In early 2016, a second entreaty came. This time Frisch reconsidered. She missed traveling and competing. And she was drawn to South Korea’s history of existing on a divided peninsula. In some ways, it resembled Germany’s own rived past.
“I liked the idea of becoming Korean,” Frisch said.
She took 40 hours of language, history and cultural lessons from a teacher in Germany, then moved to South Korea and immersed herself in the language and the culture. At first, some South Korean lugers were wary of her presence, Frisch said.
“I got the feeling that some of my teammates thought I should have not come,” she said. “They thought I’m just a foreigner and were afraid I would take their place. They did not see that I could also help them to become better.”
In December 2016, Frisch received South Korean citizenship after passing an interview where she answered questions about Korean historical figures and sang the country’s national anthem. She also got better at luge. “I’m having fun again,” Frisch said. “I reached skills I never had in Germany.”
Recruiting is essential for a Winter Games, whose sports are mostly obscure and generate a relatively limited pool of athletes. Even a winter power like Russia used two naturalized athletes — a Korean-born short-track speedskater named Viktor Ahn and an American-born snowboarder named Vic Wild — to win five of its nine gold medals as host of the 2014 Winter Games.
Eleven of South Korea’s naturalized Olympians in 2018 are on its men’s (seven) and women’s (four) hockey teams. The country had only 200 to 300 registered adult players, and had never participated in previous Olympic hockey tournaments. The sport’s international governing body strongly encouraged South Korea’s Olympic officials to recruit foreigners to become competitive, said Yang Seung-jun, the chief of Olympic planning and preparation for the South Korean Ice Hockey Association.

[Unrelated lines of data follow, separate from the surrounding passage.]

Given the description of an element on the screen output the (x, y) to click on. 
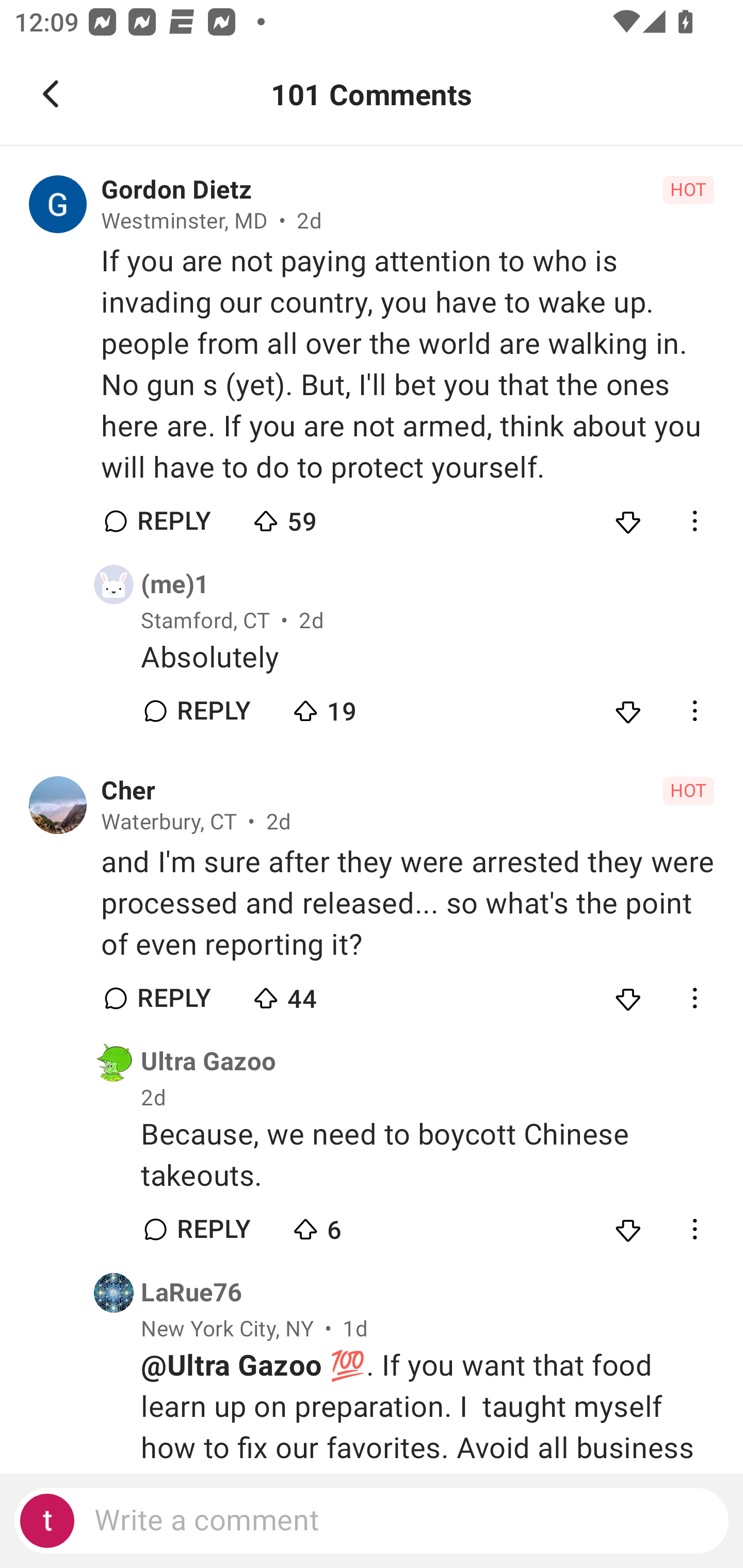
Navigate up (50, 93)
Gordon Dietz (176, 190)
59 (320, 516)
REPLY (173, 521)
(me)1 (175, 583)
Absolutely (427, 657)
19 (360, 706)
REPLY (213, 711)
Cher (128, 790)
44 (320, 993)
REPLY (173, 998)
Ultra Gazoo (208, 1062)
Because, we need to boycott Chinese takeouts. (427, 1155)
6 (360, 1225)
REPLY (213, 1229)
LaRue76 (191, 1292)
Write a comment (371, 1520)
Given the description of an element on the screen output the (x, y) to click on. 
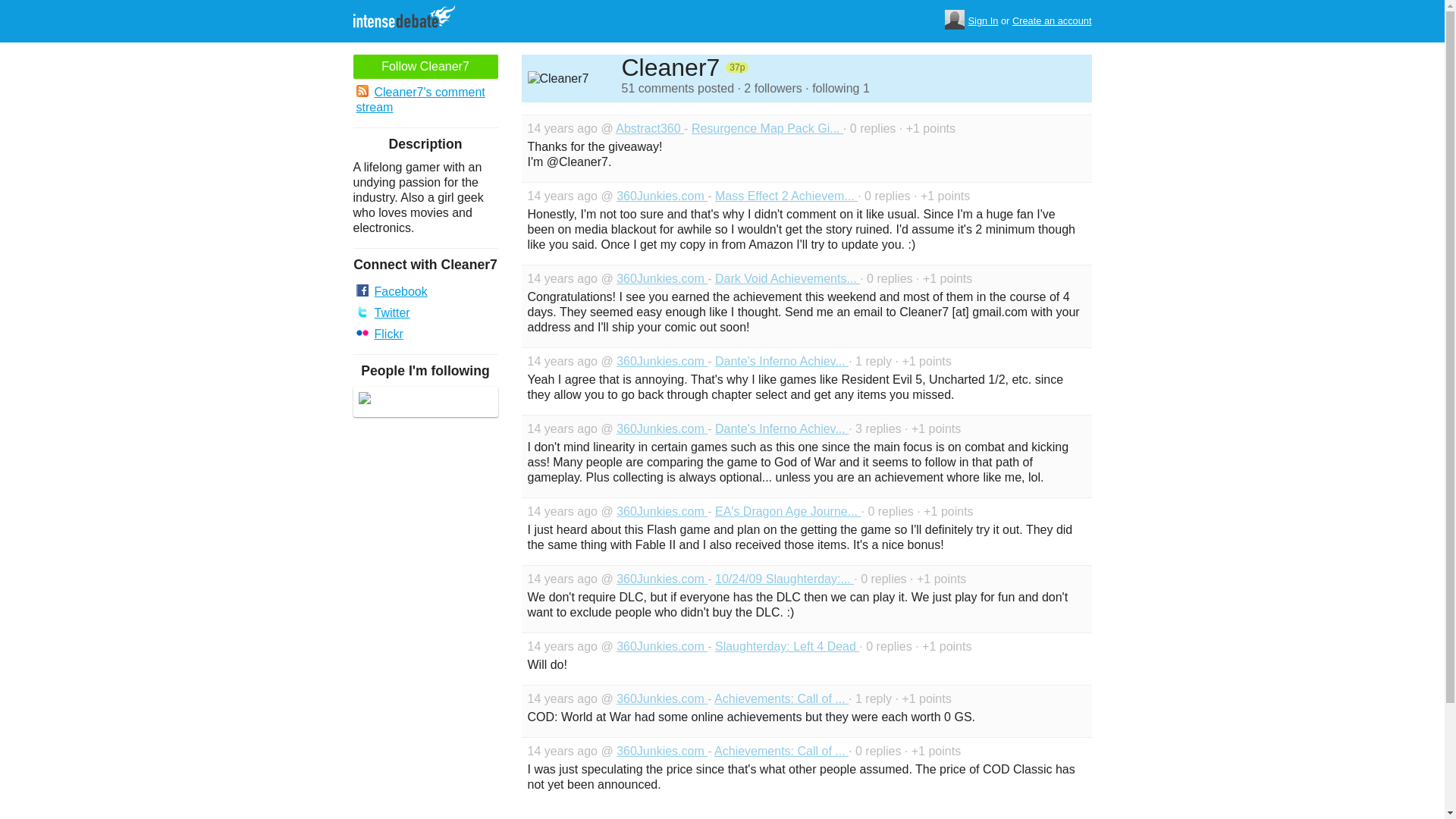
360Junkies.com (661, 578)
Slaughterday: Left 4 Dead (786, 645)
Achievements: Call of ... (781, 698)
360Junkies.com (661, 428)
360Junkies.com (661, 750)
Sign In (983, 21)
Cleaner7's comment stream (425, 99)
360Junkies.com (661, 360)
Flickr (425, 333)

While there was no opposition from Korean-born coaches and players, Yang said, “The most difficult part was Korean people’s sentiment against foreign players. Koreans are very ethnocentric. We had to work very hard to win their heart.”
For some South Korean Olympians, dual citizenship has brought a reconnection with the land of their birth. Marissa Brandt, 25, a hockey player, was born in South Korea, adopted by American parents and grew up in Minnesota. In December 2016, after two months of presenting her birth certificate, adoption papers and other paperwork to prove where she was born, Brandt was given a South Korean passport.
Her birth name is Park Yoon-jung, which she wears on her jersey because that is “really my only tie to Korea.” Her younger sister, Hannah, plays for the U.S. national team, and they have talked often about how much fun it would be to play against each other at the Olympics.
Jackie Kling, 23, a freestyle skier, was also born in South Korea and adopted by American parents. She visited South Korea for the first time in 2014. During that trip, serious conversations began with the Korean Ski Association about her competing for South Korea. They continued into 2015, and Kling gained dual citizenship. She competes under her birth name, Lee Mee-hyun, and said in an email that she had been widely embraced by athletes and officials. “It may be because they consider myself Korean and not a real outsider,” Kling said.